India’s fintech landscape has undergone a remarkable transformation, emerging as a global frontrunner with a thriving ecosystem of startups.
The Centre for Advanced Financial Research and Learning (CAFRAL) reports that nearly half of the 14,000 startups founded between 2016 and 2021 belong to the fintech sector. As the third-largest fintech hub globally, India’s fintech firms are projected to outpace traditional banking routes by 2030, signifying a seismic shift in the financial services paradigm.
In the wake of the progressive Union Budget presented last year by Finance Minister Nirmala Sitharaman, which outlined key priorities guiding the nation through the Amrit Kaal, anticipation is high for the upcoming pre-election budget. While expectations suggest a relatively subdued budget, it presents a strategic opportunity to catalyze sustainable growth for FinTech in the Indian economy.
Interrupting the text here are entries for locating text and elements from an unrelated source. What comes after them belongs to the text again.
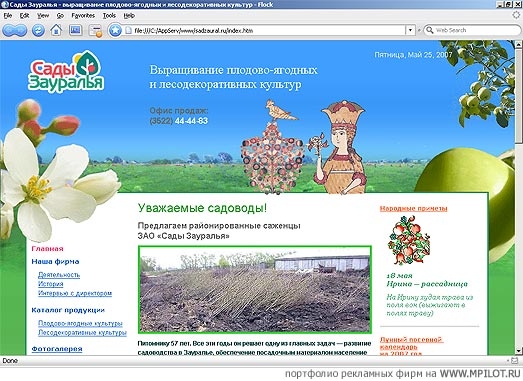Open the Фотогалерея navigation link
This screenshot has height=381, width=523.
point(57,349)
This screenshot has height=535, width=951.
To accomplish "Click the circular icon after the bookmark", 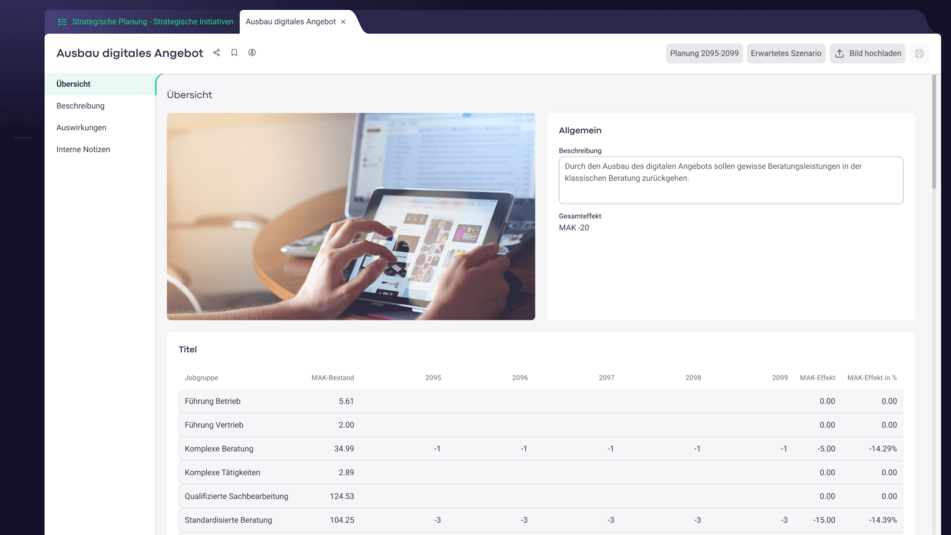I will coord(252,53).
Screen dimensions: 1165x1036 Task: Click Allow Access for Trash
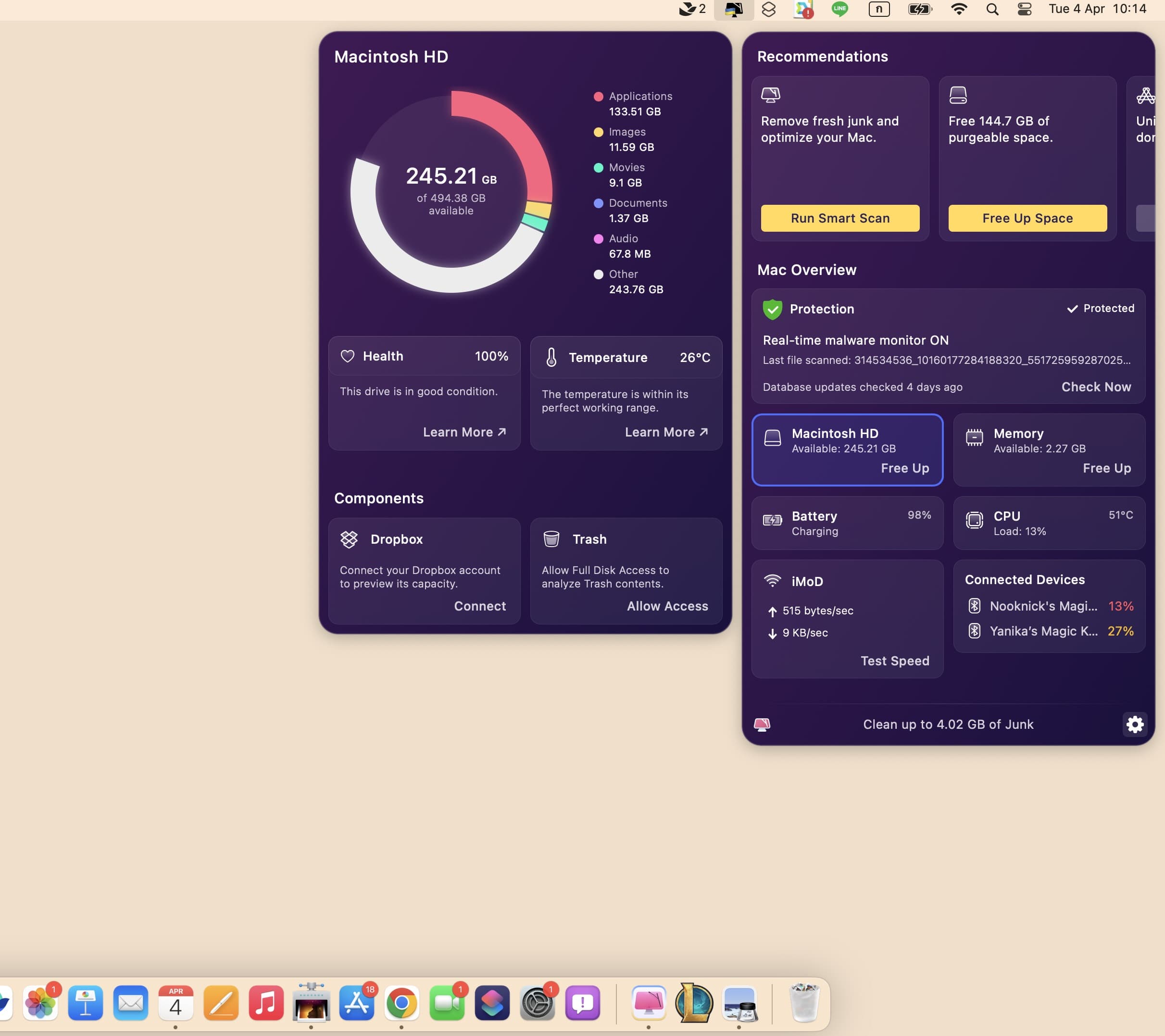tap(667, 606)
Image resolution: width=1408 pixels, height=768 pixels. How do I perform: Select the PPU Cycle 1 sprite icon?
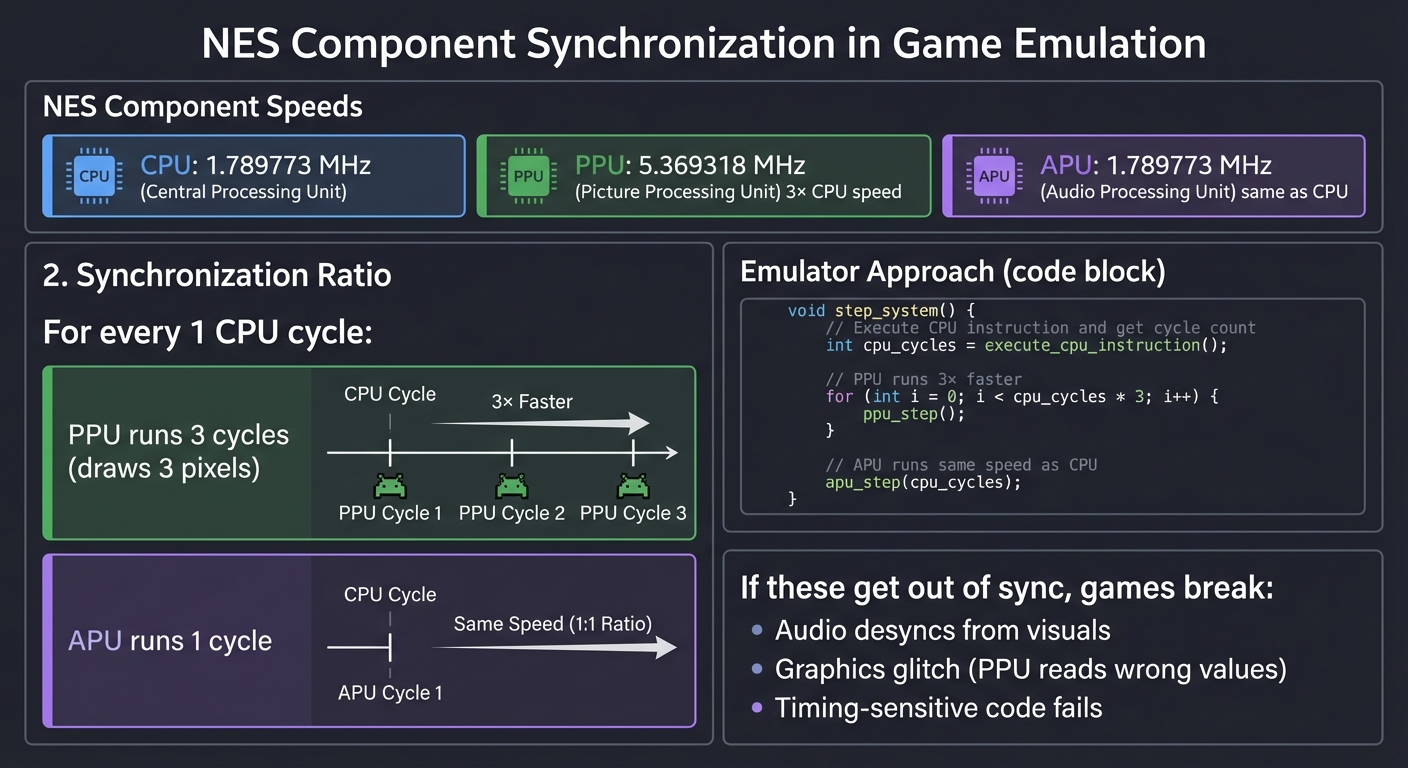390,484
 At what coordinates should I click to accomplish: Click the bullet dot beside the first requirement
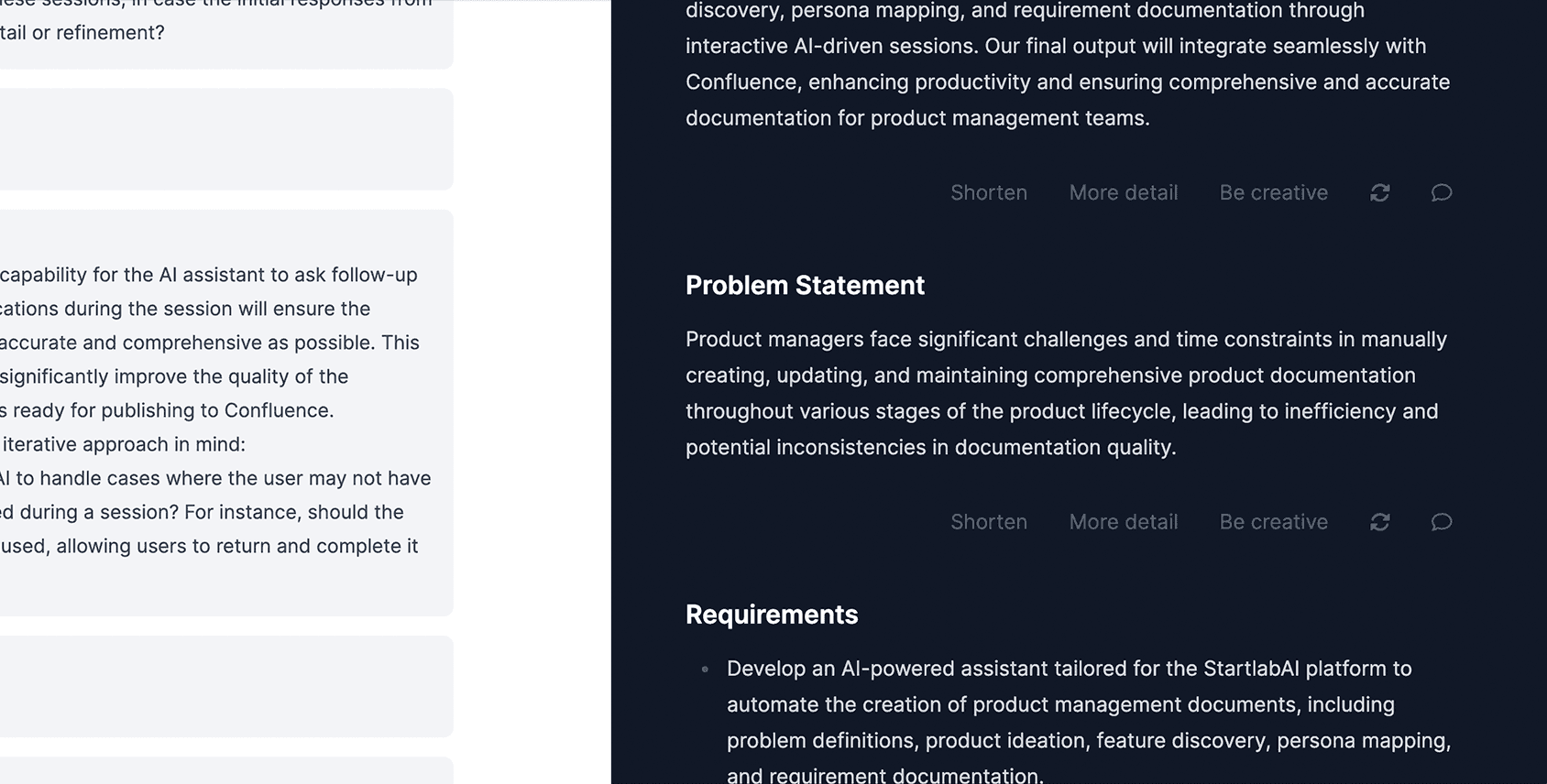click(705, 670)
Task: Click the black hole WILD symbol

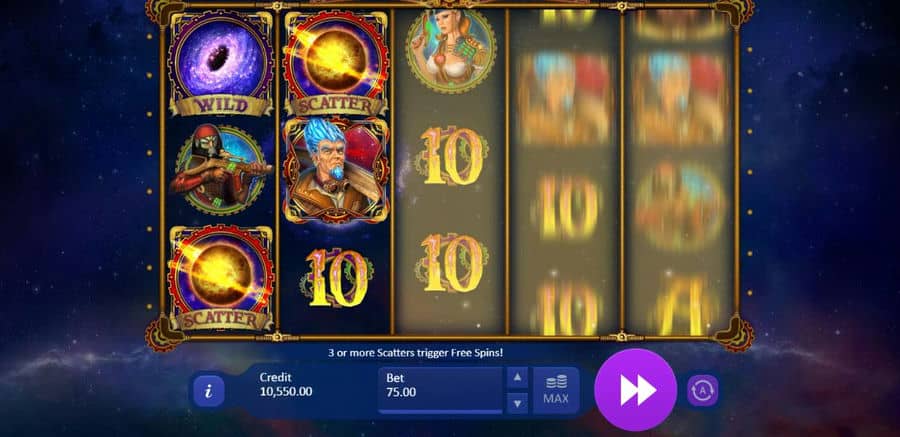Action: [220, 64]
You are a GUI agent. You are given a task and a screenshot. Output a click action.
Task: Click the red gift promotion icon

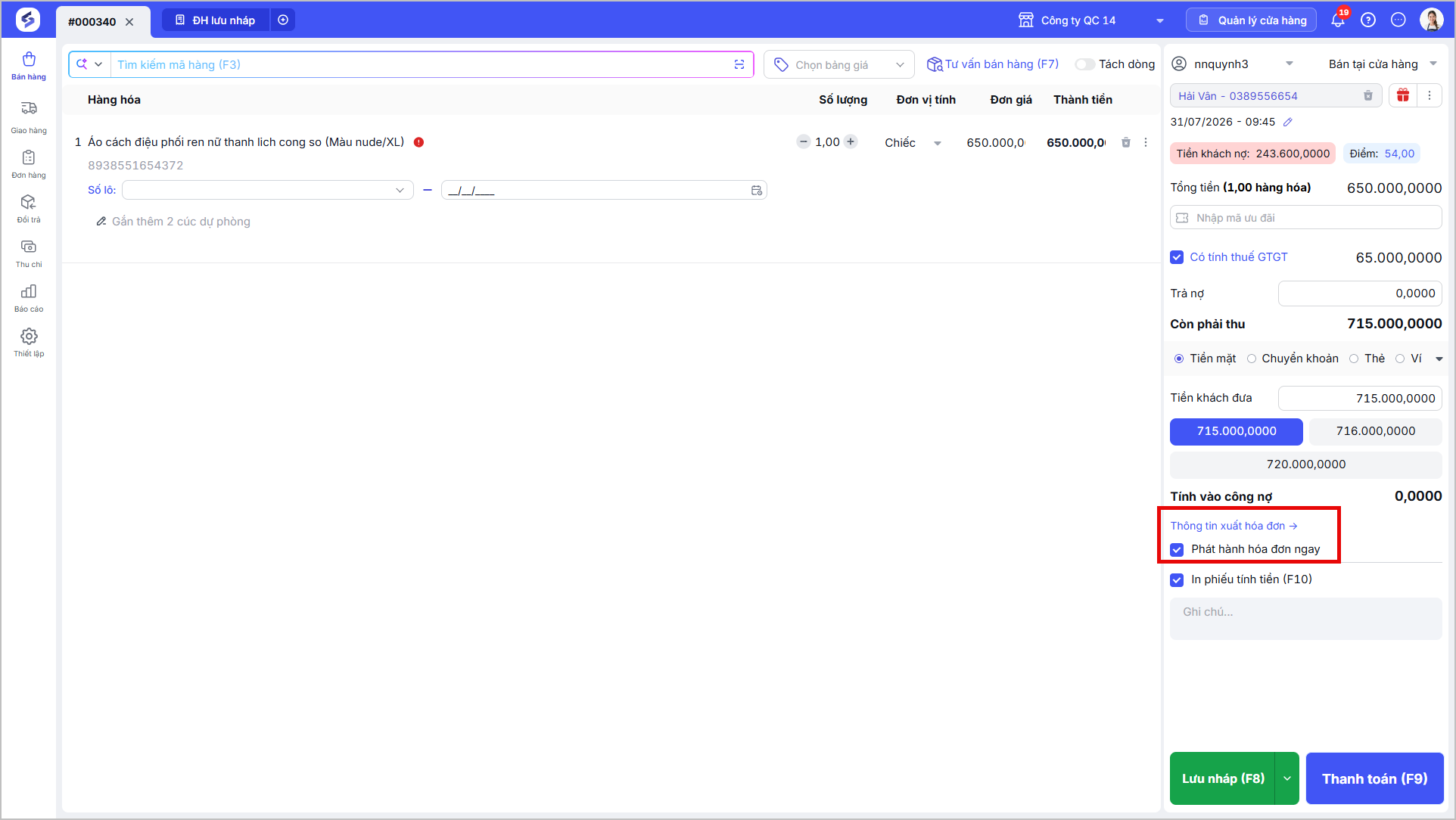click(1403, 95)
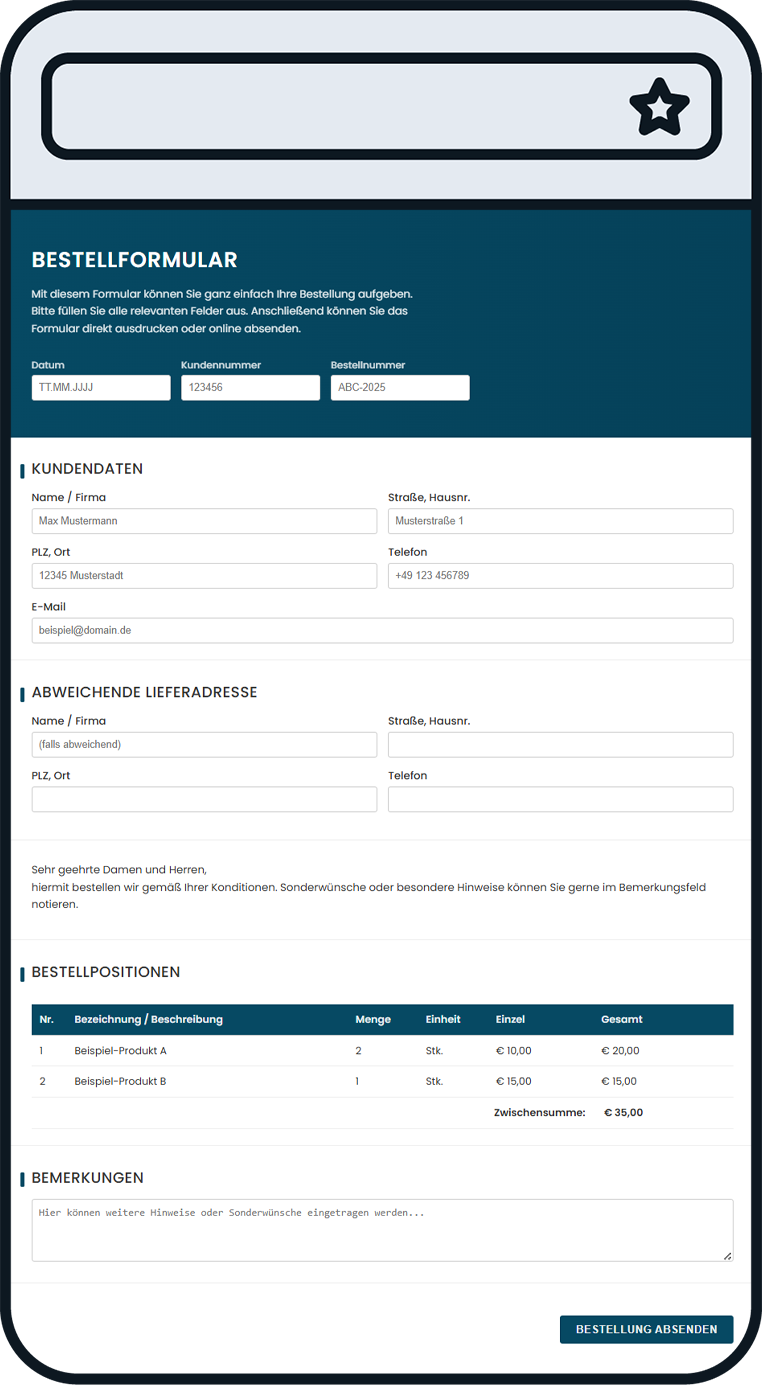Select the Kundennummer field
Image resolution: width=762 pixels, height=1385 pixels.
[250, 388]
One key expectation revolves around incentivizing FinTech’s dedicated to empowering underprivileged SMEs through financial and technical support. This move aligns with the government’s commitment to fostering inclusive growth, addressing social disparities, and leveraging the transformative potential of fintech.
Additional measures, including maintaining the profitability of state-owned banks, enhancing credit guarantee schemes for MSMEs, introducing Production-Linked Incentive (PLI) schemes, and augmenting subsidies for small businesses, are eagerly awaited. The financial services industry is also anticipating crucial announcements related to the management of Non-Performing Assets (NPAs), aiming to fortify the sector against potential risks.
A notable expectation is the introduction of financial inclusion measures to increase credit penetration in tier-2 and tier-3 markets, benefiting over 64 million MSMEs and underserved individuals. The budget also allows the government to simplify and clarify financial service regulations, encouraging collaboration between traditional lenders and fintechs. This will help spur the creation of smart, risk-tailored solutions, speeding up credit assessments through analytics and technology.
Besides, the fintech sector remains optimistic about the government’s commitment to implementing policies that stimulate sectoral growth, enhance outreach, and amplify India’s digital presence. India’s distinctive digital public infrastructure has been a linchpin in propelling the fintech sector’s upward trajectory, and further emphasis on digitalization is expected in the upcoming budget.
As the sector evolves, a nuanced approach to regulation and policymaking becomes paramount. Striking a balance between fuelling innovation and safeguarding consumer interests should be a priority.
In sum, the budget provides a crucial opportunity for the government to find the right blend – encouraging innovation, ensuring consumer protection, and bolstering digital infrastructure. It’s a strategic moment to bring more Micro, Small, and Medium Enterprises (MSMEs) into the formal framework, striking a harmonious balance for sustained economic growth.